Le Professionnel : Les choses de la vie
Le Professionnel, un petit bijou signé La Veillée, repose sur l’excellent jeu des acteurs Gabriel Arcand et Onil Melançon.
Dans son bureau d’éditeur est assis un ancien écrivain, devant une machine à écrire. Nous sommes à Belgrade, alors que le régime communiste totalitaire vient de tomber. Pourtant, la pièce de Dusan Kovacevik transforme ce statut politique en métaphore. À la dimension historique s’ajoute la jonction, troublante, de deux vies qui semblaient inexorablement parallèles.
Teja, le nouveau directeur d’une maison d’édition, reçoit un jour la visite d’un homme qu’il ne connaît pas mais qui semble tout savoir sur lui. De l’anecdote simplette à sa chute d’un train il y a des années. Teja découvre alors que cet ancien membre de la police secrète avait pour mission sa filature. Pendant plus de 20 ans, celui-ci l’aura suivi partout; aura enregistré ses discours mais aussi ramassé derrière lui des objets oubliés ou perdus. C’est d’ailleurs à travers ces objets que le passé de Teja refera surface, teinté d’une jeunesse fougueuse aujourd’hui perdue mais surtout empreinte d’un pari, celui de rester libre. L’écrivain dissident qu’il était se heurtera de plein fouet à l’homme qu’il est devenu, le tout sous le regard presque bienveillant de l’ancien policier ayant dû lui aussi quitter sa vie d’avant en même temps que l’uniforme.
Dans une mise en scène sobre et d’une efficacité surprenante en cette ère de metteurs en scène technologues, la pièce étonne, ravit, bouleverse. Teo Spychalski ne tente aucunement d’imposer quoi que ce soit, ne reléguant toutefois pas les références culturelles en périphérie. Une lettre sera lue en serbe, la musique sera balkanique. Nous sommes bel et bien en ancienne Yougoslavie et pourtant, nous sommes en plein cœur de notre universalité. Ce fils ou cette fille que nous avons été… et nos oublis avec le temps qui coule.

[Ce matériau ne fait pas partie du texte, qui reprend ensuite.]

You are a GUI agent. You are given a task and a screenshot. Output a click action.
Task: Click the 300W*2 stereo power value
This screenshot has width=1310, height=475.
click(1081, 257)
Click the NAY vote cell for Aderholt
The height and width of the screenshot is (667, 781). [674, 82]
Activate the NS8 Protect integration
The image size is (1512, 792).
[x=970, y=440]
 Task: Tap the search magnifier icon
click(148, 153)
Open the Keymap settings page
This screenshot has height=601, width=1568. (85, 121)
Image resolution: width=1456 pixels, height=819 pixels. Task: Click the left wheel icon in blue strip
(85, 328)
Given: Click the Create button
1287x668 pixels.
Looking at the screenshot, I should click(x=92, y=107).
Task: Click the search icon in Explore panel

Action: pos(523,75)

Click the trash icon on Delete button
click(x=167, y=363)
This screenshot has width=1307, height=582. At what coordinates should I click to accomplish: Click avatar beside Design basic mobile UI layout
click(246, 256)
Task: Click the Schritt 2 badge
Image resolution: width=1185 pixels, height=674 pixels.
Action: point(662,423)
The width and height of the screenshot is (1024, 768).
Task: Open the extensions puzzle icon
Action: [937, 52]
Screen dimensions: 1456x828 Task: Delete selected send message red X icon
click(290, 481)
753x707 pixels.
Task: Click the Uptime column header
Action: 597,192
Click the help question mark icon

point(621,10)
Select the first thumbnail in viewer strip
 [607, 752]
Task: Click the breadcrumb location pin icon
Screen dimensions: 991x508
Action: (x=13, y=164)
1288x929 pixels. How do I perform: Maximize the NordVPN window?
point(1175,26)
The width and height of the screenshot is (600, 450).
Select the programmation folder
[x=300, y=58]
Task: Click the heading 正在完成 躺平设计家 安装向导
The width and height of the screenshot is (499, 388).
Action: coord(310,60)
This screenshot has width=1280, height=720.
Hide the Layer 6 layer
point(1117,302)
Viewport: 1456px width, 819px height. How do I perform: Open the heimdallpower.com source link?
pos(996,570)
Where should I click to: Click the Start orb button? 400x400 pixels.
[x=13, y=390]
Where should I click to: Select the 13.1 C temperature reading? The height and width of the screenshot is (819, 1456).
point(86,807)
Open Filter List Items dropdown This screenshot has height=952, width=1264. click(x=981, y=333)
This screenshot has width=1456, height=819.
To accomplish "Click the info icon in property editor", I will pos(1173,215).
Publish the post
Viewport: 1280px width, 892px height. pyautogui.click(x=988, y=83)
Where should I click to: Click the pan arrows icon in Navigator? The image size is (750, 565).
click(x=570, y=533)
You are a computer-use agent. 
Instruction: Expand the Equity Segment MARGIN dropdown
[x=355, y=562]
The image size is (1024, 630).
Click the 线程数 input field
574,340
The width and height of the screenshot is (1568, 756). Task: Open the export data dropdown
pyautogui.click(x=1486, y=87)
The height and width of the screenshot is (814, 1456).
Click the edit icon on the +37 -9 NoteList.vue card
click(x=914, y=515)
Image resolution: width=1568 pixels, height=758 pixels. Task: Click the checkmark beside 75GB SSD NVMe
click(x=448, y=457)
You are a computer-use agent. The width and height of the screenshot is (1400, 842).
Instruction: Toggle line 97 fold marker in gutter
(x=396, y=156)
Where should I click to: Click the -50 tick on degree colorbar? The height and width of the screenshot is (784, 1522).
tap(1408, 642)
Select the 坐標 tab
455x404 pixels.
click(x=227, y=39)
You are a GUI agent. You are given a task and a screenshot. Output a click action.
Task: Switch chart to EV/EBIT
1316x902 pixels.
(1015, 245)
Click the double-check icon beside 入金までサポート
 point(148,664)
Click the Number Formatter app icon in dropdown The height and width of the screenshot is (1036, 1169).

Si le texte se révèle la pièce d’orfèvrerie annoncée (sauf pour ces scènes de rupture transformées ici en décrochages inutiles), Spychalski souligne la beauté de cette rencontre qu’a imaginée Kovacevik en laissant place à deux acteurs d’une justesse émouvante. Passé la surprise d’un jeu un peu souligné, on finit par en comprendre le manège. Chacun tente de percer l’autre sans se révéler. Les deux hommes se jaugent et s’embrouillent dans des sentiments contradictoires avec une aisance saisissante. Au rythme des révélations, Teja et son ancien détracteur se désarment sous nos yeux, se laissent emporter par cet étrange sentiment de reconnaissance qui naîtra des retrouvailles. Peu à peu, ils retirent le manteau, la veste, s’approchent l’un de l’autre. Devant nous, tous deux avancent, de plus en plus libres, sur un terrain miné. Gabriel Arcand parvient à passer de l’hypocrisie polie à l’ahurissement, tout en permettant au flot de souvenirs du personnage de nous ébranler. Onil Melançon réussit quant à lui un véritable coup de maître en laissant sortir des bouffées de haine en plein élan de compassion. Une merveille.